The idea the book's based on is excellent, and the writing is solid. Toward the end of the book, though, I found the little snippits of side-story more interesting than the main plot. Still, an enjoyable read, and one that I imagine the fanfic community will take hold of with great glee.
Dick Francis: The Danger: 978-0-330-45042-3
One of Dick Francis' better books. It is, of course, a first-person adventure story set in the world of horse racing, with the narrator a white Englishman who gets into trouble. Unusually, though the trouble he gets into is quite serious, he at no point is seriously beaten up. Dick Francis off formula!
Liberty Market is a small company which advices the families of kidnap victims. Andrew Douglas spends time advising and adventuring in Italy, England, and the USA in this book. It's a quick and easy read with likeable characters. Enjoyable.
TRiG.
I've been reading
TRiG (Ireland) A dog, so bade in office Posted Aug 18, 2012
Ken Follet: Paper Money
0-330-34504-4
I read this book over the course of a few lunches. It belongs to a café in town which has a load of books in it. The plot(s) of Paper Money all take place over one day, and are carefully interwoven. It really is rather excellently done, and it works well as a thriller. However, I was not impressed with the book's take on mental illness (see the first comment at <http://slacktivist.typepad.com/slacktivist/2012/07/included-or-appropriated.html>.

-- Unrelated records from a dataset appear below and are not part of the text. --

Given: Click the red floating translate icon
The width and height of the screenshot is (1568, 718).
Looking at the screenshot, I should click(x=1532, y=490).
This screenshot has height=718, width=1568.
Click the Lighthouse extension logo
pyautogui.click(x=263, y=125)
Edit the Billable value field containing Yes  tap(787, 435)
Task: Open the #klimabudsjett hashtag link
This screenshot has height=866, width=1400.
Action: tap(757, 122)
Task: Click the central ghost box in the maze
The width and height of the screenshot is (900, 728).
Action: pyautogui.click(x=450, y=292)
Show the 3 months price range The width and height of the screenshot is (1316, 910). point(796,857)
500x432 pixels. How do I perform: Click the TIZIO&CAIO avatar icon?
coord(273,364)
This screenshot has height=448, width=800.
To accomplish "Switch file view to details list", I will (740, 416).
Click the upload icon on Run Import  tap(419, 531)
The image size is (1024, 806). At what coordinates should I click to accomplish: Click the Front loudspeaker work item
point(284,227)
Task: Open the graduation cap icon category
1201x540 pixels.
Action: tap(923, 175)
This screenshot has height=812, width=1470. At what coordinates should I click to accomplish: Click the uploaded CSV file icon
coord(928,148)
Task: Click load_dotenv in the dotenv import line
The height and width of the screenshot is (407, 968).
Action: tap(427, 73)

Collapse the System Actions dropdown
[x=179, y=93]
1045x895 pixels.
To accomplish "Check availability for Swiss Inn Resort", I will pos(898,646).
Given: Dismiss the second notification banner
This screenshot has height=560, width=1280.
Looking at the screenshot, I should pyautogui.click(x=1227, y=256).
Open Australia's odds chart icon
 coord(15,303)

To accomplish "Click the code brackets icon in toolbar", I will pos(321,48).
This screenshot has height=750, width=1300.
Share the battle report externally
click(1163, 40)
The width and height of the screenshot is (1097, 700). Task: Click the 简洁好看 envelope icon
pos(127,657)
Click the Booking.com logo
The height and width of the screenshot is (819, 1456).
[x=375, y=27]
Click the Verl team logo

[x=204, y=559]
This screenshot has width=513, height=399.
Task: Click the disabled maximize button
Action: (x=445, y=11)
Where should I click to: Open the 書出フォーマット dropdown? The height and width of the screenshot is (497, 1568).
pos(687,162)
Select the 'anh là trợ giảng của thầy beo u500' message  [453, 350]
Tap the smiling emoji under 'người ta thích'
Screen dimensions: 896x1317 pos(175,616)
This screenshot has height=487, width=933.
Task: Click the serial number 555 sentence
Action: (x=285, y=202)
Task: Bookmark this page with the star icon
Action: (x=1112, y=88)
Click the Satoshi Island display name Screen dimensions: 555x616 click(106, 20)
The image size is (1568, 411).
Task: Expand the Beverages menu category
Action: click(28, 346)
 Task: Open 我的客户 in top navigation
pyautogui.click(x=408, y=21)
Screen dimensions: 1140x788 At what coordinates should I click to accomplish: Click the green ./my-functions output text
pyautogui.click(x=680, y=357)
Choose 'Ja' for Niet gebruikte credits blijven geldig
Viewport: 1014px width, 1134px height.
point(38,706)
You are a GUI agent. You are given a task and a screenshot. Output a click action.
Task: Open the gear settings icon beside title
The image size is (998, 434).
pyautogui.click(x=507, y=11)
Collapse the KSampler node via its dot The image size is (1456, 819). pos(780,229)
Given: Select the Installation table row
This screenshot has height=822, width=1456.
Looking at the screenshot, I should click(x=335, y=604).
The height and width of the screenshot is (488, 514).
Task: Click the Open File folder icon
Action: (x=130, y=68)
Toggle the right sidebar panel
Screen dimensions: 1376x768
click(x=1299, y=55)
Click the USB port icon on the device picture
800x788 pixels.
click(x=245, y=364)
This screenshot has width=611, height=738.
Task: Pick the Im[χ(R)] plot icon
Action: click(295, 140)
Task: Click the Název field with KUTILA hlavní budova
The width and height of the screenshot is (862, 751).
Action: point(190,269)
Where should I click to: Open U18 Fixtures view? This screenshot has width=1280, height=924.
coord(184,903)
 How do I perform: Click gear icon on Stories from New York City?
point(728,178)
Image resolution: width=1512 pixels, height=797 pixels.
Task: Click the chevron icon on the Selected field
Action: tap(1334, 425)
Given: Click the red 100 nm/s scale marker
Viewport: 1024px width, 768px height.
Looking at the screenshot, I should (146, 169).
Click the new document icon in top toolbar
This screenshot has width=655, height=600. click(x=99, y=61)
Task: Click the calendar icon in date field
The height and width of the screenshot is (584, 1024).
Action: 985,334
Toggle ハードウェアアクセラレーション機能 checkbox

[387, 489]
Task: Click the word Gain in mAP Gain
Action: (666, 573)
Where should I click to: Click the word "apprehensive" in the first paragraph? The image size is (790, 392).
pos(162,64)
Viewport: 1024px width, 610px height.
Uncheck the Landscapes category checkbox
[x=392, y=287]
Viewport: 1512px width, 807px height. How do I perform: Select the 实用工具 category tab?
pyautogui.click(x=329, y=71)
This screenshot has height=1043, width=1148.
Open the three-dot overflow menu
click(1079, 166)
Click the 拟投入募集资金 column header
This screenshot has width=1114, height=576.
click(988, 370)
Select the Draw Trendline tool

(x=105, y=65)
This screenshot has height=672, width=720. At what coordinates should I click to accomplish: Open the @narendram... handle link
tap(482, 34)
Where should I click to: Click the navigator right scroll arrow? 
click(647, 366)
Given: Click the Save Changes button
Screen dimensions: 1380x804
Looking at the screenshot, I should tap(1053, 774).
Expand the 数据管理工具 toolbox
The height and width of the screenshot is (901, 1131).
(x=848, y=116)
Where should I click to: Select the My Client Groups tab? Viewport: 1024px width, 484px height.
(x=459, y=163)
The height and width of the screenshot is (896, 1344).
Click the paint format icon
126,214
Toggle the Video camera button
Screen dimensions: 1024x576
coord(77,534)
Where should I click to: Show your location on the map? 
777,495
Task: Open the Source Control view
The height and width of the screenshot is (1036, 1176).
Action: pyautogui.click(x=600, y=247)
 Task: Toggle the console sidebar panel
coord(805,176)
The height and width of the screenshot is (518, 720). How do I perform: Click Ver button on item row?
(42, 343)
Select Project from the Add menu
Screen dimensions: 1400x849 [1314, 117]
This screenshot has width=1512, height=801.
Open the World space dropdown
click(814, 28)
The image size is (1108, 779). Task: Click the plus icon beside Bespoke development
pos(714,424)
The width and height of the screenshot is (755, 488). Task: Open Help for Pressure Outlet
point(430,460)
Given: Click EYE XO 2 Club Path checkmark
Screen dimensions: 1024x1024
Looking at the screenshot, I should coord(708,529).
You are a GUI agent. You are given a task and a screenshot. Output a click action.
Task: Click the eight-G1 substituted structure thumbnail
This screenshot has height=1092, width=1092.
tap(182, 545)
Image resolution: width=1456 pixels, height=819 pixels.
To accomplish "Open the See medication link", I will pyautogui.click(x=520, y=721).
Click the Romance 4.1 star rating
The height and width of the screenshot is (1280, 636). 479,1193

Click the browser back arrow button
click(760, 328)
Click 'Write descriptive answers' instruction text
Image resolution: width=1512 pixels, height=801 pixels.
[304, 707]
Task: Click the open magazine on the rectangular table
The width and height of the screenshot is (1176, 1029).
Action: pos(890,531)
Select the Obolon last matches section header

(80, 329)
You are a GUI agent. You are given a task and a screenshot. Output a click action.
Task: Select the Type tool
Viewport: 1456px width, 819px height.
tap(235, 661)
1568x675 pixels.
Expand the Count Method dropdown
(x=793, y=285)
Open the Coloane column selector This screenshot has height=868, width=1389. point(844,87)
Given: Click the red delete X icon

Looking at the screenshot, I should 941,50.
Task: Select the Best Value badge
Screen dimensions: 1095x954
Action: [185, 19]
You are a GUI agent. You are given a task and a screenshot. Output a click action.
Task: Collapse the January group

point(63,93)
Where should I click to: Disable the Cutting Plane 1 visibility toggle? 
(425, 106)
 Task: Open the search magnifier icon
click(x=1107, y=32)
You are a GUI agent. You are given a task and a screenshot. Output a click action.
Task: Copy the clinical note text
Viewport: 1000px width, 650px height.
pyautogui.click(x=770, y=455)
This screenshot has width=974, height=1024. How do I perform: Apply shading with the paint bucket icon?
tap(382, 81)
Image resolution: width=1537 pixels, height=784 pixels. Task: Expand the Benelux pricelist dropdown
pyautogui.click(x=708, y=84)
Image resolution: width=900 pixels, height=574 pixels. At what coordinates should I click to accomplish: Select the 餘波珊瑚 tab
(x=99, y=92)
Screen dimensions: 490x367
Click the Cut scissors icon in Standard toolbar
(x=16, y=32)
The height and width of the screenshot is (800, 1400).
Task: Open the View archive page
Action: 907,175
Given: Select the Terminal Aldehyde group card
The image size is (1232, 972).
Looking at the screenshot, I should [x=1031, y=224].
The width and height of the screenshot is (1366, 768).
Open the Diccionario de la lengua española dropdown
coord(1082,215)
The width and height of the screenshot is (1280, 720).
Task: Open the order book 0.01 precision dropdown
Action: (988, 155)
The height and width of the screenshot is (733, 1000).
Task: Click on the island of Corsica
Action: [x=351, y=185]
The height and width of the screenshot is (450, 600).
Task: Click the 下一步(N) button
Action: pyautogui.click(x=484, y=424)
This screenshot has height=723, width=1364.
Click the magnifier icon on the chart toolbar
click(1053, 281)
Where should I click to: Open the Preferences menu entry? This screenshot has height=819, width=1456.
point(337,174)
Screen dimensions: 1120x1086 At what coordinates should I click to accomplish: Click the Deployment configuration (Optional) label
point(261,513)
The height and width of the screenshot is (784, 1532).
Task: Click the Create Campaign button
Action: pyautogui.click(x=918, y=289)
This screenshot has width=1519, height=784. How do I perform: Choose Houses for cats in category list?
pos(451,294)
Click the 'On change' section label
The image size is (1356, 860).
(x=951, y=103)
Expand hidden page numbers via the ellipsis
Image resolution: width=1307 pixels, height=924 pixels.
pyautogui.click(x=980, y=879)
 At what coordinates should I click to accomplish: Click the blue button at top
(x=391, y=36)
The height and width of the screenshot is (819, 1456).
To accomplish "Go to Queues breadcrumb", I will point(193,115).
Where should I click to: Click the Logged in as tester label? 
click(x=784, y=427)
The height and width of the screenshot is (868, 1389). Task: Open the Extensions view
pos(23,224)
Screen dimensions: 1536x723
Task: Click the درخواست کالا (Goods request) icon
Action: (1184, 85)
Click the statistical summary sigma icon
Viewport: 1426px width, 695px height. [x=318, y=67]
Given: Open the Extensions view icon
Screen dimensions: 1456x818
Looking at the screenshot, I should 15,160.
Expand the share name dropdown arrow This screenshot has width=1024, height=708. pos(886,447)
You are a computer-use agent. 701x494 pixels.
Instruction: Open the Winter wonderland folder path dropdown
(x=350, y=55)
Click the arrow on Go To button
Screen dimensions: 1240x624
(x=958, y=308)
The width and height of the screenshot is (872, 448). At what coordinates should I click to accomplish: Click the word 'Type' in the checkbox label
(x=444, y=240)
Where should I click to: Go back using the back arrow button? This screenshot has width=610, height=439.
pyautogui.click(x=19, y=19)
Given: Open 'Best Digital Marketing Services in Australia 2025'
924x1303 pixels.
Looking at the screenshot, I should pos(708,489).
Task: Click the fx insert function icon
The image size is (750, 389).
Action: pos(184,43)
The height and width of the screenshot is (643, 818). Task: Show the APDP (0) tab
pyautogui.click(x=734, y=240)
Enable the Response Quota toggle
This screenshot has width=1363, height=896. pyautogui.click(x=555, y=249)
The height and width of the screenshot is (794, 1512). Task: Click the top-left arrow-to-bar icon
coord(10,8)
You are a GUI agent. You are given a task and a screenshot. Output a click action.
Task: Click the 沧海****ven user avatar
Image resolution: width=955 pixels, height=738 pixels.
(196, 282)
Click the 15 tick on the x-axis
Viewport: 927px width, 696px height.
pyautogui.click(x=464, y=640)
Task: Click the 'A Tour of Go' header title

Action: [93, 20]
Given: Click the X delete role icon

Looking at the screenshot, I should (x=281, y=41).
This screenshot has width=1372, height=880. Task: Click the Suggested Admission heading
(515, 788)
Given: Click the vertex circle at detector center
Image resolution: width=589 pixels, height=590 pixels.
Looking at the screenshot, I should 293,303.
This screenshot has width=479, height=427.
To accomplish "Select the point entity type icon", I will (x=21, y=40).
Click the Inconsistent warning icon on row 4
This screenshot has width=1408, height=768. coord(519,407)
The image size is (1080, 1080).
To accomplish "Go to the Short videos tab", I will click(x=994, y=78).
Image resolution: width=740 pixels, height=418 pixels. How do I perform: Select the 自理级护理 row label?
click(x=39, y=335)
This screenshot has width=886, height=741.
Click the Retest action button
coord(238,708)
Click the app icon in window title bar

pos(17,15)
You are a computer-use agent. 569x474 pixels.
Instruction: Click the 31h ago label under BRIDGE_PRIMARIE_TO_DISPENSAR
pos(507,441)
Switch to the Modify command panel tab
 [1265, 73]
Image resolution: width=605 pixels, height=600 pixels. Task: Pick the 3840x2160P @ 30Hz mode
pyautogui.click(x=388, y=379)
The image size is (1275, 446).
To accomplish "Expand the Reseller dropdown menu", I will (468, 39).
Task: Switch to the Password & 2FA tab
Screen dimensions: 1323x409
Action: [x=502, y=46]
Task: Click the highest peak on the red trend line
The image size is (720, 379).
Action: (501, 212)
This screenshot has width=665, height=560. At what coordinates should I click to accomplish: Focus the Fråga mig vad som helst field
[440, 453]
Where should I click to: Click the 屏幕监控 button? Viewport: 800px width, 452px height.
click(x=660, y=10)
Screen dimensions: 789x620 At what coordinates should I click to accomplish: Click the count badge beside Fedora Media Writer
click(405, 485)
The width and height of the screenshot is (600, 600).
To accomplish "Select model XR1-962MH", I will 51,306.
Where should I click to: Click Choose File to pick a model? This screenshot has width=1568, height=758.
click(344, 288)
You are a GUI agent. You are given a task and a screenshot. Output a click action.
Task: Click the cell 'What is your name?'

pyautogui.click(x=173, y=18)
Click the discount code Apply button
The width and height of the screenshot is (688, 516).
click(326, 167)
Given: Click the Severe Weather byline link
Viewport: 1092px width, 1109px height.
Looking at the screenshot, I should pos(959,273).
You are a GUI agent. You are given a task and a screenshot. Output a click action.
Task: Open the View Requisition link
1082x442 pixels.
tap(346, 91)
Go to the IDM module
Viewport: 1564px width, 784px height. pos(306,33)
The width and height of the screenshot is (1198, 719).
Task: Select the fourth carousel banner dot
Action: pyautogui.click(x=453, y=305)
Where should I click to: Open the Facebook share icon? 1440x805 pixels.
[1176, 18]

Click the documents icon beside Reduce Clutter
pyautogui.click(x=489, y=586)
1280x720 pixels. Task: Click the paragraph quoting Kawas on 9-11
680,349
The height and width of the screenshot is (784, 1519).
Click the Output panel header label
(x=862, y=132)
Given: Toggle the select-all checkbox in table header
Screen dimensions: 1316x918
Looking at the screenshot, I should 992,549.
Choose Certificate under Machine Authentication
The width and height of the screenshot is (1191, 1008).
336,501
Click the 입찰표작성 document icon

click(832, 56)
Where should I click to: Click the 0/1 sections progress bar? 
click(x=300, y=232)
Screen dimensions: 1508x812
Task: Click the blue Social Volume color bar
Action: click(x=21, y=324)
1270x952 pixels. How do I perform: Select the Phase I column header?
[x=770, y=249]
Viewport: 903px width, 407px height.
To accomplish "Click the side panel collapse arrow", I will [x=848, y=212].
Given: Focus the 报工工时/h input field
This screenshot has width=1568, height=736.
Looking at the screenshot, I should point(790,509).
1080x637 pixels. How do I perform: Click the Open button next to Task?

William Goldman: The Princess Bride (S. Morgenstern's classic tale of true love and high adventure: the 'good parts' version, abridged)
A classic of its kind. I hadn't expected Buttercup to be quite so snarky. I don't recall her being *that* snarky in the film. It turned out to be an excellent read, and wouldn't have been the same without that first chapter and the notes, which were mainly omitted from the film, which used a different, albeit related, framing device.
I must watch the film again too.
Terry Pratchett presents Miss Felicity Beedle's The World of Poo
978-0-857-52121-7
In Snuff, Young Sam meets Miss Felicity Beedle, the author of the six-year-old's favourite book, The World of Poo. Here, we have that book, and a wonderfully informative book it is too. Work on the book was done by Terry Pratchett along with Bernard and Isobel Pearson. I've met Bernard Pearson at a couple of the Discworld Conventions (and will probably be seeing him again in a week's time at the next one). At the Irish Discworld Con last year, he won an award for being the most impressive kid at the convention.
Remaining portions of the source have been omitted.